→ **GOAL**:
Return every line of the listing below verbatim, with no changes.

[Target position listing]
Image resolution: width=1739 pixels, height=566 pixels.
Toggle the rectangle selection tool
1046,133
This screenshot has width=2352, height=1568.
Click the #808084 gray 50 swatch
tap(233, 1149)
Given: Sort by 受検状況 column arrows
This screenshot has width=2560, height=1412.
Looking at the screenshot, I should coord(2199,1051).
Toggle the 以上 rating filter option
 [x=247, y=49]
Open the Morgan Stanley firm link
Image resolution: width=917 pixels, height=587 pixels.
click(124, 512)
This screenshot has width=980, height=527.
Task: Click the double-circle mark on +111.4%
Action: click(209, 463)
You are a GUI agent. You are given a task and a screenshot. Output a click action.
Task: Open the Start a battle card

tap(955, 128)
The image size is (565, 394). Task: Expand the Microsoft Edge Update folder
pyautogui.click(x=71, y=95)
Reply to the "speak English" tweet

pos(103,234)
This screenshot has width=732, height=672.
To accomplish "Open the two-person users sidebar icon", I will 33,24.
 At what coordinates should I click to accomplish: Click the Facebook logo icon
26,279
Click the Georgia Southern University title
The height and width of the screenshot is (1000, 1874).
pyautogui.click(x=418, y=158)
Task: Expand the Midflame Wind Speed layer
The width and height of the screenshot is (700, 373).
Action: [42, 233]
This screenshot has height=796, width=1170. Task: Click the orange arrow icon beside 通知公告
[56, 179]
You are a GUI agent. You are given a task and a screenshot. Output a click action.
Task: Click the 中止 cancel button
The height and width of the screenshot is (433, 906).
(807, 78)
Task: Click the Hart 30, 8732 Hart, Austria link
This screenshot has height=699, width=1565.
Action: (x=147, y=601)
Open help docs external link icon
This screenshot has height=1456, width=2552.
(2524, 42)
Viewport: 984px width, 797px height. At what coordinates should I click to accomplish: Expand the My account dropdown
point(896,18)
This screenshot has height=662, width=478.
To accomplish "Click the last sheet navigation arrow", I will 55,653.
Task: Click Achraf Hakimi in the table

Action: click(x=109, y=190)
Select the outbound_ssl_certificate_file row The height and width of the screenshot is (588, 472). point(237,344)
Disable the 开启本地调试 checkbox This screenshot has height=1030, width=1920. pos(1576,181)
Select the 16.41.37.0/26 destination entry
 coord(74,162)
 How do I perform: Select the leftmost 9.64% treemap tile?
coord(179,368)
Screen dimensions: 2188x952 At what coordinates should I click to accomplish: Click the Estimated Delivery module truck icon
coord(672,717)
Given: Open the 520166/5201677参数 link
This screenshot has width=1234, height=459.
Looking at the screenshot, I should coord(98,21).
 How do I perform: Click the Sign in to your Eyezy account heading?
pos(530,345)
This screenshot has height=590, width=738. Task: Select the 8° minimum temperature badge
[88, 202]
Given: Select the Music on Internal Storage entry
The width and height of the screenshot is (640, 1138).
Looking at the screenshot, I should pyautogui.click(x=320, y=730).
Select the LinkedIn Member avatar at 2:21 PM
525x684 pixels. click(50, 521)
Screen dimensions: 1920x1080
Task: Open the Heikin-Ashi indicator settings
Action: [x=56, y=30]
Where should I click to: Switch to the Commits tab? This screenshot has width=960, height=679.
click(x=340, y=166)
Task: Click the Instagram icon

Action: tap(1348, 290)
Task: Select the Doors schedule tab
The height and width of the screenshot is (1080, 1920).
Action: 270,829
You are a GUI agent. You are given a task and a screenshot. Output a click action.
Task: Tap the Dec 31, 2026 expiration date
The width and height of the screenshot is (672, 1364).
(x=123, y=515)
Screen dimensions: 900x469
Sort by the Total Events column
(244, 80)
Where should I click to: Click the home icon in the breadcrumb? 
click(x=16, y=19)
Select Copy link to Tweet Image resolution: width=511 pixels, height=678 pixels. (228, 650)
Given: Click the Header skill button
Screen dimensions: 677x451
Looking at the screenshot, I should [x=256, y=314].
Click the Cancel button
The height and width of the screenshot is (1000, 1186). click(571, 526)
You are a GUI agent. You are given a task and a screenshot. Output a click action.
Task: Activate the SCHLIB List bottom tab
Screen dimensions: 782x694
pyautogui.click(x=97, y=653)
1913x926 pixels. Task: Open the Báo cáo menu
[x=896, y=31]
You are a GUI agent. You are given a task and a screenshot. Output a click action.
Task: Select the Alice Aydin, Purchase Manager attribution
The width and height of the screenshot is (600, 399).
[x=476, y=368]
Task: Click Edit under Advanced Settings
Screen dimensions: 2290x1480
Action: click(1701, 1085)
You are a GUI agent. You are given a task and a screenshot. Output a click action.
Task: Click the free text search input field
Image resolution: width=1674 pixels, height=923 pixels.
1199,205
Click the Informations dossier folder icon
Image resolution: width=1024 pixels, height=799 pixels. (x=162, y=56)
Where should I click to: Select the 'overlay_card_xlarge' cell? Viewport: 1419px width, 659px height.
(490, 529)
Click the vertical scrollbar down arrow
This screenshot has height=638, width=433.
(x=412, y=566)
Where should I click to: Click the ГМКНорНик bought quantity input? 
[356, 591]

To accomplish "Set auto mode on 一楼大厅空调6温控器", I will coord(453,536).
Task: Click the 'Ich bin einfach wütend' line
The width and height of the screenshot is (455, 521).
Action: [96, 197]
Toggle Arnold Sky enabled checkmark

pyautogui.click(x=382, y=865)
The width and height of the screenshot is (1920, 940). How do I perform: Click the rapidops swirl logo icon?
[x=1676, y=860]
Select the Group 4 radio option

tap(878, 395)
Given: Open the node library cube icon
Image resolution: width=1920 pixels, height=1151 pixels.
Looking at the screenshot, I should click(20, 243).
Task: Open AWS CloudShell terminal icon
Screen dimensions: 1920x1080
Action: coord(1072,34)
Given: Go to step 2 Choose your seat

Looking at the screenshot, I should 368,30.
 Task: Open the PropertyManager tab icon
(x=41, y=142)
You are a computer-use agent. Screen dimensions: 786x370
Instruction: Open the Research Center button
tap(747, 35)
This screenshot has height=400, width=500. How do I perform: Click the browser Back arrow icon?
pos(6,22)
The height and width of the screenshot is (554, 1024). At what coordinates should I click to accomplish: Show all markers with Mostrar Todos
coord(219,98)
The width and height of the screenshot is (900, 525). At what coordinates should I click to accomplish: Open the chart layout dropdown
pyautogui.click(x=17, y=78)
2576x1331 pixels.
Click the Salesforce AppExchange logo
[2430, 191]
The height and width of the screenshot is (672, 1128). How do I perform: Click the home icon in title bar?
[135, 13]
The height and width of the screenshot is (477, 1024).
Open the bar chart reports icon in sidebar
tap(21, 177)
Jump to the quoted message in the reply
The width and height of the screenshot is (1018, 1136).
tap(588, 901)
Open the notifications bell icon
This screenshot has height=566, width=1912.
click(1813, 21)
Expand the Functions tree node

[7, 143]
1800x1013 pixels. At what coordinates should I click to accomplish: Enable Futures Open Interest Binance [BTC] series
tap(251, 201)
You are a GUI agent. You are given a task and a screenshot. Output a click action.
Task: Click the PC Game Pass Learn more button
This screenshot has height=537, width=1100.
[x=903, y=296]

→ **EXERCISE ANSWER**:
Image resolution: width=1739 pixels, height=566 pixels.
Toggle the rectangle selection tool
1046,133
This screenshot has width=2352, height=1568.
Click the #808084 gray 50 swatch
tap(233, 1149)
Given: Sort by 受検状況 column arrows
This screenshot has width=2560, height=1412.
Looking at the screenshot, I should coord(2199,1051).
Toggle the 以上 rating filter option
 [x=247, y=49]
Open the Morgan Stanley firm link
Image resolution: width=917 pixels, height=587 pixels.
click(124, 512)
This screenshot has width=980, height=527.
Task: Click the double-circle mark on +111.4%
Action: click(209, 463)
You are a GUI agent. You are given a task and a screenshot. Output a click action.
Task: Open the Start a battle card

tap(955, 128)
The image size is (565, 394). Task: Expand the Microsoft Edge Update folder
pyautogui.click(x=71, y=95)
Reply to the "speak English" tweet

pos(103,234)
This screenshot has width=732, height=672.
To accomplish "Open the two-person users sidebar icon", I will 33,24.
 At what coordinates should I click to accomplish: Click the Facebook logo icon
26,279
Click the Georgia Southern University title
The height and width of the screenshot is (1000, 1874).
pyautogui.click(x=418, y=158)
Task: Expand the Midflame Wind Speed layer
The width and height of the screenshot is (700, 373).
Action: [42, 233]
This screenshot has height=796, width=1170. Task: Click the orange arrow icon beside 通知公告
[56, 179]
You are a GUI agent. You are given a task and a screenshot. Output a click action.
Task: Click the 中止 cancel button
The height and width of the screenshot is (433, 906).
(807, 78)
Task: Click the Hart 30, 8732 Hart, Austria link
This screenshot has height=699, width=1565.
Action: (x=147, y=601)
Open help docs external link icon
This screenshot has height=1456, width=2552.
(2524, 42)
Viewport: 984px width, 797px height. At what coordinates should I click to accomplish: Expand the My account dropdown
point(896,18)
This screenshot has height=662, width=478.
To accomplish "Click the last sheet navigation arrow", I will 55,653.
Task: Click Achraf Hakimi in the table

Action: click(x=109, y=190)
Select the outbound_ssl_certificate_file row The height and width of the screenshot is (588, 472). point(237,344)
Disable the 开启本地调试 checkbox This screenshot has height=1030, width=1920. pos(1576,181)
Select the 16.41.37.0/26 destination entry
 coord(74,162)
 How do I perform: Select the leftmost 9.64% treemap tile?
coord(179,368)
Screen dimensions: 2188x952 At what coordinates should I click to accomplish: Click the Estimated Delivery module truck icon
coord(672,717)
Given: Open the 520166/5201677参数 link
This screenshot has width=1234, height=459.
Looking at the screenshot, I should coord(98,21).
 How do I perform: Click the Sign in to your Eyezy account heading?
pos(530,345)
This screenshot has height=590, width=738. Task: Select the 8° minimum temperature badge
[88, 202]
Given: Select the Music on Internal Storage entry
The width and height of the screenshot is (640, 1138).
Looking at the screenshot, I should pyautogui.click(x=320, y=730).
Select the LinkedIn Member avatar at 2:21 PM
525x684 pixels. click(50, 521)
Screen dimensions: 1920x1080
Task: Open the Heikin-Ashi indicator settings
Action: [x=56, y=30]
Where should I click to: Switch to the Commits tab? This screenshot has width=960, height=679.
click(x=340, y=166)
Task: Click the Instagram icon

Action: tap(1348, 290)
Task: Select the Doors schedule tab
The height and width of the screenshot is (1080, 1920).
Action: 270,829
You are a GUI agent. You are given a task and a screenshot. Output a click action.
Task: Tap the Dec 31, 2026 expiration date
The width and height of the screenshot is (672, 1364).
(x=123, y=515)
Screen dimensions: 900x469
Sort by the Total Events column
(244, 80)
Where should I click to: Click the home icon in the breadcrumb? 
click(x=16, y=19)
Select Copy link to Tweet Image resolution: width=511 pixels, height=678 pixels. (228, 650)
Given: Click the Header skill button
Screen dimensions: 677x451
Looking at the screenshot, I should [x=256, y=314].
Click the Cancel button
The height and width of the screenshot is (1000, 1186). click(571, 526)
You are a GUI agent. You are given a task and a screenshot. Output a click action.
Task: Activate the SCHLIB List bottom tab
Screen dimensions: 782x694
pyautogui.click(x=97, y=653)
1913x926 pixels. Task: Open the Báo cáo menu
[x=896, y=31]
You are a GUI agent. You are given a task and a screenshot. Output a click action.
Task: Select the Alice Aydin, Purchase Manager attribution
The width and height of the screenshot is (600, 399).
[x=476, y=368]
Task: Click Edit under Advanced Settings
Screen dimensions: 2290x1480
Action: click(1701, 1085)
You are a GUI agent. You are given a task and a screenshot. Output a click action.
Task: Click the free text search input field
Image resolution: width=1674 pixels, height=923 pixels.
1199,205
Click the Informations dossier folder icon
Image resolution: width=1024 pixels, height=799 pixels. (x=162, y=56)
Where should I click to: Select the 'overlay_card_xlarge' cell? Viewport: 1419px width, 659px height.
(490, 529)
Click the vertical scrollbar down arrow
This screenshot has height=638, width=433.
(x=412, y=566)
Where should I click to: Click the ГМКНорНик bought quantity input? 
[356, 591]

To accomplish "Set auto mode on 一楼大厅空调6温控器", I will coord(453,536).
Task: Click the 'Ich bin einfach wütend' line
The width and height of the screenshot is (455, 521).
Action: [96, 197]
Toggle Arnold Sky enabled checkmark

pyautogui.click(x=382, y=865)
The width and height of the screenshot is (1920, 940). How do I perform: Click the rapidops swirl logo icon?
[x=1676, y=860]
Select the Group 4 radio option

tap(878, 395)
Given: Open the node library cube icon
Image resolution: width=1920 pixels, height=1151 pixels.
Looking at the screenshot, I should click(20, 243).
Task: Open AWS CloudShell terminal icon
Screen dimensions: 1920x1080
Action: coord(1072,34)
Given: Go to step 2 Choose your seat

Looking at the screenshot, I should 368,30.
 Task: Open the PropertyManager tab icon
(x=41, y=142)
You are a computer-use agent. Screen dimensions: 786x370
Instruction: Open the Research Center button
tap(747, 35)
This screenshot has height=400, width=500. How do I perform: Click the browser Back arrow icon?
pos(6,22)
The height and width of the screenshot is (554, 1024). At what coordinates should I click to accomplish: Show all markers with Mostrar Todos
coord(219,98)
The width and height of the screenshot is (900, 525). At what coordinates should I click to accomplish: Open the chart layout dropdown
pyautogui.click(x=17, y=78)
2576x1331 pixels.
Click the Salesforce AppExchange logo
[2430, 191]
The height and width of the screenshot is (672, 1128). How do I perform: Click the home icon in title bar?
[135, 13]
The height and width of the screenshot is (477, 1024).
Open the bar chart reports icon in sidebar
tap(21, 177)
Jump to the quoted message in the reply
The width and height of the screenshot is (1018, 1136).
tap(588, 901)
Open the notifications bell icon
This screenshot has height=566, width=1912.
click(1813, 21)
Expand the Functions tree node

[7, 143]
1800x1013 pixels. At what coordinates should I click to accomplish: Enable Futures Open Interest Binance [BTC] series
tap(251, 201)
You are a GUI agent. You are given a task and a screenshot. Output a click action.
Task: Click the PC Game Pass Learn more button
This screenshot has height=537, width=1100.
[x=903, y=296]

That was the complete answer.